Western countries enjoy taking aim at Burma. It’s an easy shot. Led by a junta with little credibility among its own people and even less abroad, the country’s military has a notorious reputation as a bunch of thugs, exemplified by the 2007 crackdown on Buddhist monks.
Friends of the Burmese junta are few, but chief among them is China.
It’s a relationship built on pragmatism and mixed feelings for the other countries along China’s southern flank. Ties with Hanoi have never been great, though the current climate is an improvement on previous decades. The same can be said for Thailand.
From a logistics perspective, ties with Burma are of a similar ilk, and in many ways further advanced. Burma’s coastline along the Andaman Sea, the Indian Ocean and the Bay of Bengal is a key component in Beijing’s plans to broaden its trade routes. China National Petroleum Corp (CNPC) has begun construction of an oil and gas pipeline across Burma’s north. Almost 800 kilometres in length, it will run from Madeira on Burma’s west coast through Rakhine, Magway Mandalay and Shan State then into China’s Yunan Province at Ruili.
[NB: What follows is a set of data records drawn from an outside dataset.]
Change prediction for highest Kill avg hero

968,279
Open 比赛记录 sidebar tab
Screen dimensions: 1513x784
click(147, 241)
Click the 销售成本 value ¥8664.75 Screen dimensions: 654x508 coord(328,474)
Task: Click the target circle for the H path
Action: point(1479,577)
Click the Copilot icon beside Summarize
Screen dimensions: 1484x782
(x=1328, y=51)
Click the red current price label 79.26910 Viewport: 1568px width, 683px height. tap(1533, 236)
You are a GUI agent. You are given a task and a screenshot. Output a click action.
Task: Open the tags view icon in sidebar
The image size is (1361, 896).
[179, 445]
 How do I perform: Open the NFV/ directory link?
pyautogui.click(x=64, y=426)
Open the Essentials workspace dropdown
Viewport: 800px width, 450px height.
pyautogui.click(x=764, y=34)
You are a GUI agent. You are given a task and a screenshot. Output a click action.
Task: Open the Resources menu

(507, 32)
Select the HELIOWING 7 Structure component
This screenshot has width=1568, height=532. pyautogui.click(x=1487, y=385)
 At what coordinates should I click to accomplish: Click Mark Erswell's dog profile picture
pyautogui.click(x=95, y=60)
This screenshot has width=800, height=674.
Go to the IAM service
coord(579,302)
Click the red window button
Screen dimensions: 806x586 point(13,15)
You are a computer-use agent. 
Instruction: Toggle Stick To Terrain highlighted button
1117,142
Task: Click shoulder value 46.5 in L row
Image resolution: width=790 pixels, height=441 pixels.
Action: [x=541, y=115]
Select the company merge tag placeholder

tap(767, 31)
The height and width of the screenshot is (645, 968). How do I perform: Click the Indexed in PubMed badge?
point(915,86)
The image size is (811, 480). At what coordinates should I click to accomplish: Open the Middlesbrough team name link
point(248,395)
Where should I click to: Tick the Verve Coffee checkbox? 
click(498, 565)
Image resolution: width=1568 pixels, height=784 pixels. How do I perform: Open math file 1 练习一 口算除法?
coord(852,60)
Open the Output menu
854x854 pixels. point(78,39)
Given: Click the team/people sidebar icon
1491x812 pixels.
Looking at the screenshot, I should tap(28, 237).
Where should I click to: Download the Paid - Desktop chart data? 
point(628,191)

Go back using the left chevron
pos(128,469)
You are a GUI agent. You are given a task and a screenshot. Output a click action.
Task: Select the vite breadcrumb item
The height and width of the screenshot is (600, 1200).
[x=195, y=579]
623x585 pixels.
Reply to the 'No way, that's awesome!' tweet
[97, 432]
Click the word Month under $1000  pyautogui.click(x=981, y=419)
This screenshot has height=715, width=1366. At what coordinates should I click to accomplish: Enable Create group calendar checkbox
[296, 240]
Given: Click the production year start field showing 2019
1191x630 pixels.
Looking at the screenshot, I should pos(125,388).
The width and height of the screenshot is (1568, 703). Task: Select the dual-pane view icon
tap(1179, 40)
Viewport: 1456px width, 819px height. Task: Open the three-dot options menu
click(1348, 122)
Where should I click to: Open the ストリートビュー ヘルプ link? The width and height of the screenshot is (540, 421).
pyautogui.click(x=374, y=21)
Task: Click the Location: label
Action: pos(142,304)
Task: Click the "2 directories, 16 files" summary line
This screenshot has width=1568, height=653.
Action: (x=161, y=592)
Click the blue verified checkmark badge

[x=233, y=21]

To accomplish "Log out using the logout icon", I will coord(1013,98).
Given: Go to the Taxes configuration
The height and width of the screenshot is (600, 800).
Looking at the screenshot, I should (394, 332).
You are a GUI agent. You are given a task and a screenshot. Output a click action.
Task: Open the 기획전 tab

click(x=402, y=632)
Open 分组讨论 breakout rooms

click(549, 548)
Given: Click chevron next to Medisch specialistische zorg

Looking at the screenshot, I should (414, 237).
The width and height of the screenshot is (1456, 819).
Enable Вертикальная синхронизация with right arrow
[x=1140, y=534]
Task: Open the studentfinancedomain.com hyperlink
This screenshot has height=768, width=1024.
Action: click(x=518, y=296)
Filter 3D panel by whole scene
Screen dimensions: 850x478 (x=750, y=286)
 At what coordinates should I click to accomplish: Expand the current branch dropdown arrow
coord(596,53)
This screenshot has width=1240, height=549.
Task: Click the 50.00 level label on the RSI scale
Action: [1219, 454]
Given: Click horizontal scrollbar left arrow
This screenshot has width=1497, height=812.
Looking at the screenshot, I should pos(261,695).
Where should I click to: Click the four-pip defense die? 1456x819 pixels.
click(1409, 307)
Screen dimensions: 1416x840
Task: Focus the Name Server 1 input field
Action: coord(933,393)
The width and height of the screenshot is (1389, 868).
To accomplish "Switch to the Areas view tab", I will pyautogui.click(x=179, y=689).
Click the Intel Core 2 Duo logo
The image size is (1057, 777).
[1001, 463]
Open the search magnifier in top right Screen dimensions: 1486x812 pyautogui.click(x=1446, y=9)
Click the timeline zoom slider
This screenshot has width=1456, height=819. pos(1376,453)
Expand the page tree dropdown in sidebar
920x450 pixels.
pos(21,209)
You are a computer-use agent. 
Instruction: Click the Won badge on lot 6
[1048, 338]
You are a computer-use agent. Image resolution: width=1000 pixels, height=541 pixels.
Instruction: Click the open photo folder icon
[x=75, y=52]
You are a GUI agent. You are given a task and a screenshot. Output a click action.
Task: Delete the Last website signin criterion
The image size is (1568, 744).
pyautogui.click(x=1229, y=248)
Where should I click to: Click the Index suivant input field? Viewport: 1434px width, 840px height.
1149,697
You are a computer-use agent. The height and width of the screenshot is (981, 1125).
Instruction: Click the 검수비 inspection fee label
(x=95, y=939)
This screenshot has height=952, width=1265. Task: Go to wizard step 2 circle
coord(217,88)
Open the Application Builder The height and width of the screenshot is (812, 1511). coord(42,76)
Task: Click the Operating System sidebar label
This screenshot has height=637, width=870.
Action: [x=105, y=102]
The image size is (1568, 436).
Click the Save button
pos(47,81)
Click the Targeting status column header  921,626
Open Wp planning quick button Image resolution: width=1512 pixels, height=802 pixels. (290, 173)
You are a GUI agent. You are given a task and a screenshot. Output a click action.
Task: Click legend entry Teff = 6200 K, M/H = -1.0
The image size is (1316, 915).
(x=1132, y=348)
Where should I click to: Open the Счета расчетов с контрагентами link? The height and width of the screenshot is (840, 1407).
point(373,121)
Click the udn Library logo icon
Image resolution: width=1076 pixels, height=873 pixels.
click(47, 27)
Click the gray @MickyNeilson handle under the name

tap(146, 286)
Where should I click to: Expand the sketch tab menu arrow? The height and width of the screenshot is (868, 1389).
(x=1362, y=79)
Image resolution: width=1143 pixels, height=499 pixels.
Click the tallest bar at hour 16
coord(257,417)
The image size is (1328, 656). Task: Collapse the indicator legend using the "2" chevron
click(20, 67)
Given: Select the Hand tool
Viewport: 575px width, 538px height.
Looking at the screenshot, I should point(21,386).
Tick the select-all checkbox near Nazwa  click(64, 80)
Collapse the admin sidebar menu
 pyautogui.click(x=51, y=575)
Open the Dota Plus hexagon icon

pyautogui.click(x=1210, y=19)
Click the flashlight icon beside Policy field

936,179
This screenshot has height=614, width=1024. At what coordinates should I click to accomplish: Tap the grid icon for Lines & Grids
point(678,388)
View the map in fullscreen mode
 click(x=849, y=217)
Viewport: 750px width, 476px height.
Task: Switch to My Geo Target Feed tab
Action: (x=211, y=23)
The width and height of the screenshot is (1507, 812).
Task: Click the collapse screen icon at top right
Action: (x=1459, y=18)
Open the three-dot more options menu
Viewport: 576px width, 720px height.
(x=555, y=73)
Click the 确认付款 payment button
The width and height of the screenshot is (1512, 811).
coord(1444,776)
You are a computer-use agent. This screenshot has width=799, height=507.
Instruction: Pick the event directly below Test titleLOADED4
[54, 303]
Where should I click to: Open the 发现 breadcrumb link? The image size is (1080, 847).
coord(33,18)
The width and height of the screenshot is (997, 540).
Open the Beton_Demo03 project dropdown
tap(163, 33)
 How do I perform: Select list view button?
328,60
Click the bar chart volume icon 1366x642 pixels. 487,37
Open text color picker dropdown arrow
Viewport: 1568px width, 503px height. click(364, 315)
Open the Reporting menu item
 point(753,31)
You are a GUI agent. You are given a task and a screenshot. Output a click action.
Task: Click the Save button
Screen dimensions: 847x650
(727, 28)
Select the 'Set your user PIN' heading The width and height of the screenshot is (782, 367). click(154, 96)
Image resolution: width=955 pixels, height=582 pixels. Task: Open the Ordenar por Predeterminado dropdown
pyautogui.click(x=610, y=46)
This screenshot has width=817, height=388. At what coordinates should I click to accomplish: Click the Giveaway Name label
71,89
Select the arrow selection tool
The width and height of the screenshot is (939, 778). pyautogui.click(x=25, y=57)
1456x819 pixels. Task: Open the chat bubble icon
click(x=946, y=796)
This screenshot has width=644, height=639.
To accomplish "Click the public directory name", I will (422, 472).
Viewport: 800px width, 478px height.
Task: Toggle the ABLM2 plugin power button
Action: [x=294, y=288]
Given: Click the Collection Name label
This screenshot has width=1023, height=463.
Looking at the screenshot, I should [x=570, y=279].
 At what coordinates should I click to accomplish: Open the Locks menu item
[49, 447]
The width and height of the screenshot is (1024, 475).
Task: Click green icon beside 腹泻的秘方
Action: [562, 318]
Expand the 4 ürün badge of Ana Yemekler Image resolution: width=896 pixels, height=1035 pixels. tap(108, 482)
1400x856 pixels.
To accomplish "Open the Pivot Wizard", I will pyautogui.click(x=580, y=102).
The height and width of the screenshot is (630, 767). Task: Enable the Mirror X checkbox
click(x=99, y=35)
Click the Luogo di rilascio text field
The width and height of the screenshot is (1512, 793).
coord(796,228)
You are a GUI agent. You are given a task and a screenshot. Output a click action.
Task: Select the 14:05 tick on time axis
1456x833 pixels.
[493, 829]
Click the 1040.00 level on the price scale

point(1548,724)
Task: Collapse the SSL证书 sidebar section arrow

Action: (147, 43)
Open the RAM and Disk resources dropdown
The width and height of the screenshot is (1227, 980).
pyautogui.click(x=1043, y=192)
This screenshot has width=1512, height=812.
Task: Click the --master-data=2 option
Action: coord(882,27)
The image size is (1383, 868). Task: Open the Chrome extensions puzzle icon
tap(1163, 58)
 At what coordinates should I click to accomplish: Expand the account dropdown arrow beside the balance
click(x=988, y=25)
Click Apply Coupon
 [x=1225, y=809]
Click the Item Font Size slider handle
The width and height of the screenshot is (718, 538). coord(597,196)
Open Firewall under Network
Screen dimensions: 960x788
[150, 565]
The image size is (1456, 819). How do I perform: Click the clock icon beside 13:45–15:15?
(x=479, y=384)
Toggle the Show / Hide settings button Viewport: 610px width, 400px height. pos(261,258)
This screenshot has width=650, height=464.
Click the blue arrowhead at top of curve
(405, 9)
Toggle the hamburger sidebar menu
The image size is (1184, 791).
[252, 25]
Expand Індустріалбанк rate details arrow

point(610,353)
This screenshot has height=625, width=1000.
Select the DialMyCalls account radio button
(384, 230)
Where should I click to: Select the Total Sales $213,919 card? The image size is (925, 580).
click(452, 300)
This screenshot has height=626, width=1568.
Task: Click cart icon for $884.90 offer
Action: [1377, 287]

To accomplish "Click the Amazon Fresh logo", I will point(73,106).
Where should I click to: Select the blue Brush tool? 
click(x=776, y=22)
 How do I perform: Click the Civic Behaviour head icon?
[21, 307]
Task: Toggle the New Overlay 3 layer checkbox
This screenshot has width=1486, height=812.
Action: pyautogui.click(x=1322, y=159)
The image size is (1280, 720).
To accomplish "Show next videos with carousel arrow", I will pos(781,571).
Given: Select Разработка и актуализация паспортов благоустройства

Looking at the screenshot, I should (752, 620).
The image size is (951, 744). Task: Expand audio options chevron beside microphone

Millions will be spent developing port facilities, which will mean oil and gas en-route to China from the Middle East won’t be forced to pass through the crowded US-controlled Malacca Straits. Military bases further-up the Andaman coast are planned to ensure rights of trade while keeping in check India’s planned projection across the Indian Ocean.
Importantly, China’s progress hinges on development of its hinterland in the remote east, where much of its heavy industry is being shifted to from western provinces like Guangzhou. Additionally, Beijing has shown its readiness to provide extensive military and economic aid to win Burmese support.
But Beijing’s attitude to Naypyidaw has sorely tested its moral fibre and a foreign policy that preaches non-interference in its neighbour’s affairs. The two remain deeply suspicious of each other.
Chinese in Burma—not unlike Vietnam—aren’t always totally welcomed, particularly in Mandalay, where widespread land acquisitions by Chinese businesses, special schools for Chinese-only students and a wealth gap between locals and an expanding Chinese population has harboured resentment. Beijing at times must also deal with thorny ethnic issues which plague the internal politics of Burma, such as the Chinese-friendly Wa people in the north and east of Shan state.
With China emerging as an increasingly important player, there are reports that pro-China and anti-China factions are emerging within the military, not unlike those that emerged in the Communist Party Of Vietnam (CPV) during the lead-up to recent five-year Congress.
As such, keeping China’s neighbors and strategic partners—like Burma—content as it embarks on its next economic growth phase is proving a significant headache for foreign policy writers in Beijing.
Luke Hunt is The Diplomat’s Southeast Asia correspondent.